The door rattled suddenly and he turned round, feeling obscurely guilty, as if caught out. But it was only the post, half pushed through the letter box and spilling onto the mat. Through the glass door a square of sunlight illuminated the top envelope, as if marking it for his special attention. Probably junk mail, he told himself. Nowadays he rarely ever received anything else. And yet, by a trick of the light, the envelope seemed to glow, giving the single word stencilled across it a new, brilliant significance: ‘ESCAPE’. As if a door could be opened from the London dawn into another world, where every possibility remained to be played out. He stooped to pick up the bright rectangle, opened it.

His first thought was that it was indeed junk mail. A cheaply produced brochure entitled HOLIDAY HIDEAWAYS, GREAT ESCAPES, blurry snapshots of farmhouses and gîtes interspersed with blocks of text. ‘This charming cottage only five miles from Avignon… This large converted farmhouse in its own grounds… This sixteenth-century barn in the heart of the Dordogne…’ The pictures were all the same: rustic cottages under Disney-coloured skies, women in headscarves and white coiffes, men in berets herding goats onto impossibly green mountainsides.
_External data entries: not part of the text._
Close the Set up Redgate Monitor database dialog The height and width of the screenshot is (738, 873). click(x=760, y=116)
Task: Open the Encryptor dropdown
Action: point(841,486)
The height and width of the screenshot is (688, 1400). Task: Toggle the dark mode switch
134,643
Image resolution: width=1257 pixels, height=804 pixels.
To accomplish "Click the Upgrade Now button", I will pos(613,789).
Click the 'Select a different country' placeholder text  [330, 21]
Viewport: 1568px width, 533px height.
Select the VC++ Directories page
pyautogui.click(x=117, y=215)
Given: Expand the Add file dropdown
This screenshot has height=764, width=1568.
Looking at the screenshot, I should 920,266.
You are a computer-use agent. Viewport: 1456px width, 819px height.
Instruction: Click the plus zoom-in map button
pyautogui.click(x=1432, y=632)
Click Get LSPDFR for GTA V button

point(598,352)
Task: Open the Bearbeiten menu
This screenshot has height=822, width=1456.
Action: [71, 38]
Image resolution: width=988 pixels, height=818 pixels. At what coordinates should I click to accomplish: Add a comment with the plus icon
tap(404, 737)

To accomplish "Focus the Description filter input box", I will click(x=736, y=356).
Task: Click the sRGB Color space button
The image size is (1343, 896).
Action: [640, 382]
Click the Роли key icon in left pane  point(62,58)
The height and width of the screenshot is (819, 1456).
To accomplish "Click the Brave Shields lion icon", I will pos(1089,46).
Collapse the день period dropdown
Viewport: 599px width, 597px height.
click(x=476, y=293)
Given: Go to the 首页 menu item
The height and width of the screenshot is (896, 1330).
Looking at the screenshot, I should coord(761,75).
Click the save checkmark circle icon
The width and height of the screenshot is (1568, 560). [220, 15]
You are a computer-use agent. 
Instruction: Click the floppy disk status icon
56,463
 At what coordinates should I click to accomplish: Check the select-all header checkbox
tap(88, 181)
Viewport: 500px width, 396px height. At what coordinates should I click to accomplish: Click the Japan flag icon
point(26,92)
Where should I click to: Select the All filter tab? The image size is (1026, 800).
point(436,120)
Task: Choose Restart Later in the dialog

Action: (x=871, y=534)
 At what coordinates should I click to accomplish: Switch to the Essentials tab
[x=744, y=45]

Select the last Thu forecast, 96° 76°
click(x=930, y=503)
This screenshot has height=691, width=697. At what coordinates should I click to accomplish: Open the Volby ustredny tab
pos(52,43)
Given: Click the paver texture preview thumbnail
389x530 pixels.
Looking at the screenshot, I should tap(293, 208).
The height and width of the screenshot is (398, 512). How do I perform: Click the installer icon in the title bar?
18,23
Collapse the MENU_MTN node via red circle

He dropped the brochure onto the table with an odd sense of disappointment, feeling cheated, as if something as yet unknown had passed him by. Then he caught sight of the picture. The brochure had fallen open at the centre page, a double-page spread of a house which looked curiously familiar. A large square-built house, with pinkish, faded walls and a red-tiled roof. Beneath it, the words, ‘Château Foudouin, Lot-et-Garonne.’ Above it, in red, like a neon marker, ‘FOR SALE’.

The surprise at seeing it there, so unexpectedly, made his heart lurch. A sign, he told himself. Coming now, at this moment, it had to be. It had to be a sign.

He looked at the picture for a long time. It was not exactly Joe’s château, he decided after some scrutiny. The lines of the building looked slightly different, the roof more sloping, the windows narrower and set deeper into the stone. And it was not in Bordeaux but in the next county altogether, a few miles from Agen, on a small offshoot of the river Garonne, the Tannes. Still, it was close. Very close. It couldn’t be a coincidence.

Below stairs the strangers had subsided into eerie, expectant silence. Not a whisper, not a rattle or a hiss escaped them.

Jay looked at the picture intently. Above it the neon sign flashed relentlessly, enticingly.

FOR SALE.

He reached for the bottle and poured himself another glass.